I just bought the 24Gongs Trinity Bundle and the Percussives GUI is showing blank spaces where all the buttons and dials should be on Kontakt 6. It's fine on Kontakt 5, but I don't want to constantly switch back and forth. The other volumes, Mallets and Sticks, and Bows and Rubs are fine. Noise Guild hasn't been real responsive so does anyone know how to fix this easily? @Noiseguild @EvilDragon


----------



## nordicguy

D Halgren said:


> Noise Guild hasn't been real responsive...


Wrote to them about it Saturday (July 11), didn’t hear back from them yet...


----------



## D Halgren

nordicguy said:


> Wrote to them about it Saturday (July 11), didn’t hear back from them yet...


At least you confirmed that it wasn't just something to do with my system. Thanks, I will let you know if I hear from them. Maybe ED, or some other Kontakt wizard, will come by and get us sorted.


----------



## D Halgren

nordicguy said:


> Wrote to them about it Saturday (July 11), didn’t hear back from them yet...


Han just got back to me and said they will try to figure it out.

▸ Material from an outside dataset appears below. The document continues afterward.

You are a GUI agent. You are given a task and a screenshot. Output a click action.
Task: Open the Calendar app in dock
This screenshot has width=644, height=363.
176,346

I wonder if it might have something to do with this...

https://vi-control.net/community/th...ing-problems-with-kontakt-6-3-1-cubase.96094/


----------



## nordicguy

D Halgren said:


> Han just got back to me and said they will try to figure it out.


Yes, had a reply this morning about it saying: _"We are looking into this at the monent."_.


> I wonder if it might have something to do with this...
> https://vi-control.net/community/th...ing-problems-with-kontakt-6-3-1-cubase.96094/


Couldn't say since I don't use Cubase.
That said, stand alone shows the same issue.


----------



## Noiseguild

Hi guys, sorry for the inconvenience. 

We have found an easy fix for this issue, people who mailed us about this should have had a response by now, if not, after checking your spamfolder, please let us know.

Han 
NoiseGuild


----------